EXTRACT TO READ section start

Aim: We aim to investigate whether OCT could image the cochlea through the otic capsule. We compared 1.7 and $1.3\mu m$ OCT to test if the reduced scattering at $1.7\mu m$ provided any appreciable advantage for imaging the cochleae.

Approach: OCT interferometers were built for both 1.3 and $1.7\mu m$ wavelengths, using identical sample and reference arm optics in both systems. Imaging was performed on two fixed human temporal bones with intact cochleae. The interferometers were designed to allow seamless switching between 1.3 and $1.7\mu m$ OCT without disrupting the temporal bone during imaging.

Results: We took volumetric OCT images at the base, apex, and hook regions of fixed ex-vivo human cochleae and compared the images taken at $1.3\mu m$ with those taken at $1.7\mu m$ . At both wavelengths, we could see through the otic capsule and identify cochlear structures. In some cases, $1.7\mu m$ OCT resulted in clearer images of the lateral wall, interior scala, and fine cochlear structures due to reduced multiple scattering at depth compared with $1.3\mu m$ .

Conclusions: We conclude that both $1.7\mu m$ and $1.3\mu m$ OCT can image through the human otic capsule, offering the potential for direct measurement of cochlear vibrometry or blood flow in living humans. Using $1.7\mu m$ light, we observed reduced multiple scattering in the otic capsule, leading to enhanced contrast of cochlear structures compared with $1.3\mu m$ . However, these improvements were marginal and came with trade-offs.

Keywords: cochleae; inner ear; optical coherence tomography; otolaryngology; otology.

Fig. 1

Instrumentation for OCT imaging of ex-vivo human temporal bones. (a) Schematic diagram of the Mach–Zehnder OCT interferometers that were used for imaging. (b) Human temporal bone positioned under the OCT sample arm. We coarsely positioned the temporal bones using a vertical jack stand (blue) and finely adjusted the position of the OCT sample arm using a three-axis translation stage (black). Abbreviations: BPD, balanced photodetector; PC, personal computer; DAQ, data acquisition board; MEMS, microelectromechanical system.

EXTRACT TO READ section end

WORK REQUEST 1:
Answer these questions from the cochlear OCT abstract:
(a) How many human temporal bones were imaged?
(b) At which regions of the cochleae were volumetric images taken?
(c) What was used to finely adjust the position of the OCT sample arm?
WORK REQUEST 2: Rewrite the paragraph of the cochlear OCT abstract that begins "Approach:" as a short bulleted list, keeping its main facts.
The records are separate material with no connection to the cochlear OCT abstract.

INFORMATION SUPPLIED section start

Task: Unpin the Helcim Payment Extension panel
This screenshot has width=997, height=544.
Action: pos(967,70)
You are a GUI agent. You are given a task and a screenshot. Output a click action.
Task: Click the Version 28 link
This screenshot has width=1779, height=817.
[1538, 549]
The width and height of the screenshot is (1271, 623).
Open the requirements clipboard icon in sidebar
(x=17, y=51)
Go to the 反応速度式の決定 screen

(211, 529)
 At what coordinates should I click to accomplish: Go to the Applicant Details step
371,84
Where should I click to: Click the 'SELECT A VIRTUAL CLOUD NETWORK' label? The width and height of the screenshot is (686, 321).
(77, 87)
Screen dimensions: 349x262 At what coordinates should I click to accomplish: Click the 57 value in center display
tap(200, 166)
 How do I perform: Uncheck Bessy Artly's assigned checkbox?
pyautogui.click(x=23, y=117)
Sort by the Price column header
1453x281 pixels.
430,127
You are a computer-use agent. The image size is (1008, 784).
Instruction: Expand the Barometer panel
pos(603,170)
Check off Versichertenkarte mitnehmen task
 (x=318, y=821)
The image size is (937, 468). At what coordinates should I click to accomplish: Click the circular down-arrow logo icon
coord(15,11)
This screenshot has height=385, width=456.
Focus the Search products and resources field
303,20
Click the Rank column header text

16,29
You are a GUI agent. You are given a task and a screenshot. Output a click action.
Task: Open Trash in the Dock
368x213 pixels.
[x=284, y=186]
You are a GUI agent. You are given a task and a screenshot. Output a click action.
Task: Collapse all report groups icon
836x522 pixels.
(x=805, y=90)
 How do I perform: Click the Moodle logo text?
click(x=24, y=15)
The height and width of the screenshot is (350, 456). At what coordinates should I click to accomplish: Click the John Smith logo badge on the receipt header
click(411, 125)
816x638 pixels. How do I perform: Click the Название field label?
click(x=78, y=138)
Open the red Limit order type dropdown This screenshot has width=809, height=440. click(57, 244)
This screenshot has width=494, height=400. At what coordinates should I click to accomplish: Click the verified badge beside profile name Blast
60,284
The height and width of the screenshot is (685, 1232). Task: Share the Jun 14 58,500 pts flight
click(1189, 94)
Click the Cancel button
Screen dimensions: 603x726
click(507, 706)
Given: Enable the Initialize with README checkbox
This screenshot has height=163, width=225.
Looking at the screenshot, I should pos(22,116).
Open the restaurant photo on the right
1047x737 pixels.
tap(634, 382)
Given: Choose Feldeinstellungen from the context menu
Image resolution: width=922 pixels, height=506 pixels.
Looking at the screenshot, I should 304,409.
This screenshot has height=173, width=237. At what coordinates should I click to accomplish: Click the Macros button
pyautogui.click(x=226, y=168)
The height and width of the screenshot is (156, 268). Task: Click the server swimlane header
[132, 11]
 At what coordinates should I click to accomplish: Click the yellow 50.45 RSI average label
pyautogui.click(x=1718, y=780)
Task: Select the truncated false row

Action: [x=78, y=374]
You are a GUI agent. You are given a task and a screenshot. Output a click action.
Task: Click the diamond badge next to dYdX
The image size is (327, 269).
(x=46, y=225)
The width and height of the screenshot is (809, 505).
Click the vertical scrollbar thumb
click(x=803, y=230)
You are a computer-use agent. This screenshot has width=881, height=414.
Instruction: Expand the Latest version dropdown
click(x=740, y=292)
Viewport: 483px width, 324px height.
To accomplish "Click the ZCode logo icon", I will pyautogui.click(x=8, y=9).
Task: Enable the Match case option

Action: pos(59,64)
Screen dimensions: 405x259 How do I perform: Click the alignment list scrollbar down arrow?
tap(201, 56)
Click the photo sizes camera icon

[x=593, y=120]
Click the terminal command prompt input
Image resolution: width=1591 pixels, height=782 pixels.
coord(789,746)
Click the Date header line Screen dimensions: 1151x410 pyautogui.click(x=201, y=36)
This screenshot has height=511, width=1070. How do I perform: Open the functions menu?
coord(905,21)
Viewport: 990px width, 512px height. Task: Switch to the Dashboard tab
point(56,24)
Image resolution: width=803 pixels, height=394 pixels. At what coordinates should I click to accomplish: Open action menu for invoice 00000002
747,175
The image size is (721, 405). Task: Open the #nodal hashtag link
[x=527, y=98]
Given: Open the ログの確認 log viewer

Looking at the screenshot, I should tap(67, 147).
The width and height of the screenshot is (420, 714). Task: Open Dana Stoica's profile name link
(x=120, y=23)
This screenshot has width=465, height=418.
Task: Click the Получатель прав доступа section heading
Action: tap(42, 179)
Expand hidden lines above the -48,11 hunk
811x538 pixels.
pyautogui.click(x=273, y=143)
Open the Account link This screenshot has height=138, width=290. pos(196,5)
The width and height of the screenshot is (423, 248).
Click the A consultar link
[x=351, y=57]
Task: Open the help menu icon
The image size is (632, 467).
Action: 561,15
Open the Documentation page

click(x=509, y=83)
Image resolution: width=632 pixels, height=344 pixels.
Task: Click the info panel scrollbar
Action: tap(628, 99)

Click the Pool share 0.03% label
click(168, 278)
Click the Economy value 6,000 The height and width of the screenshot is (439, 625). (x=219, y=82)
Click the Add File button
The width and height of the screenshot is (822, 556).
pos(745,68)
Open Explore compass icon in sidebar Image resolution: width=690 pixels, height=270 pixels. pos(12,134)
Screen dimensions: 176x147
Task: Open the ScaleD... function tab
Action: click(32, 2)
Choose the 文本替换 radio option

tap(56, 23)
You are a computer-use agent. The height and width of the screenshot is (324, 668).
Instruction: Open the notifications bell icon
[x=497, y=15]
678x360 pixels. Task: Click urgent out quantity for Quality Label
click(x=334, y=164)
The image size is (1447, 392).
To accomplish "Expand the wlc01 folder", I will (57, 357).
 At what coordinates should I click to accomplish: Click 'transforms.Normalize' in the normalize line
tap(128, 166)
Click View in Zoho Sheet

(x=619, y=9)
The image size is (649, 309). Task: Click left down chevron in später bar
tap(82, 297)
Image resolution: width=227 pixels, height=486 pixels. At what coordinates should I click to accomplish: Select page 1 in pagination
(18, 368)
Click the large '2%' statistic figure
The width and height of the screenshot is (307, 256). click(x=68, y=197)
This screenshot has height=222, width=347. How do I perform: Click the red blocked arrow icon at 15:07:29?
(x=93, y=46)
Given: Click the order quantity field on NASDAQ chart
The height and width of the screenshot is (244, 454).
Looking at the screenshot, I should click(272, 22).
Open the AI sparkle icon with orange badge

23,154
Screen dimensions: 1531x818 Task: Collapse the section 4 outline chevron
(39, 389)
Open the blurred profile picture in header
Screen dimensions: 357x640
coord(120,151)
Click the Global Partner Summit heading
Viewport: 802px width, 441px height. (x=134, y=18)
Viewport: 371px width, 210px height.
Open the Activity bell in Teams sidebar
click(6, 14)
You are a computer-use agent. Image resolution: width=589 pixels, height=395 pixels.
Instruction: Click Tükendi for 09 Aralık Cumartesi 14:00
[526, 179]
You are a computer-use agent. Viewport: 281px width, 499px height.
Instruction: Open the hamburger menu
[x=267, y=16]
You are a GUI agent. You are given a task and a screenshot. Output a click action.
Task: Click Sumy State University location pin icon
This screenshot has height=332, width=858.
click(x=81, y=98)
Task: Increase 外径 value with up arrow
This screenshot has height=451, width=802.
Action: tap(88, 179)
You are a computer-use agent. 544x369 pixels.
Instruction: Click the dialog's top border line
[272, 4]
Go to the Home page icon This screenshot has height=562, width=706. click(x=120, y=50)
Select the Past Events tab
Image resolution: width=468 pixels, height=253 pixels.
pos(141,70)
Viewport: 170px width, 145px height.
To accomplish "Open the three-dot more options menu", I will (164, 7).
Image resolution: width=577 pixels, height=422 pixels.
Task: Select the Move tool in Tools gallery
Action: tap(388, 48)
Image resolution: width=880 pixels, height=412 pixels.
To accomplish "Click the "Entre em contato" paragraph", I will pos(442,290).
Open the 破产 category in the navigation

INFORMATION SUPPLIED section end

EXERCISE SOLUTION 1:
(a) Two fixed human temporal bones.
(b) The base, apex, and hook regions.
(c) A three-axis translation stage.

EXERCISE SOLUTION 2:
- OCT interferometers were built for 1.3 and 1.7 μm wavelengths.
- Both systems used identical sample and reference arm optics.
- Two fixed human temporal bones with intact cochleae were imaged.
- The design allowed switching between wavelengths without disturbing the temporal bone during imaging.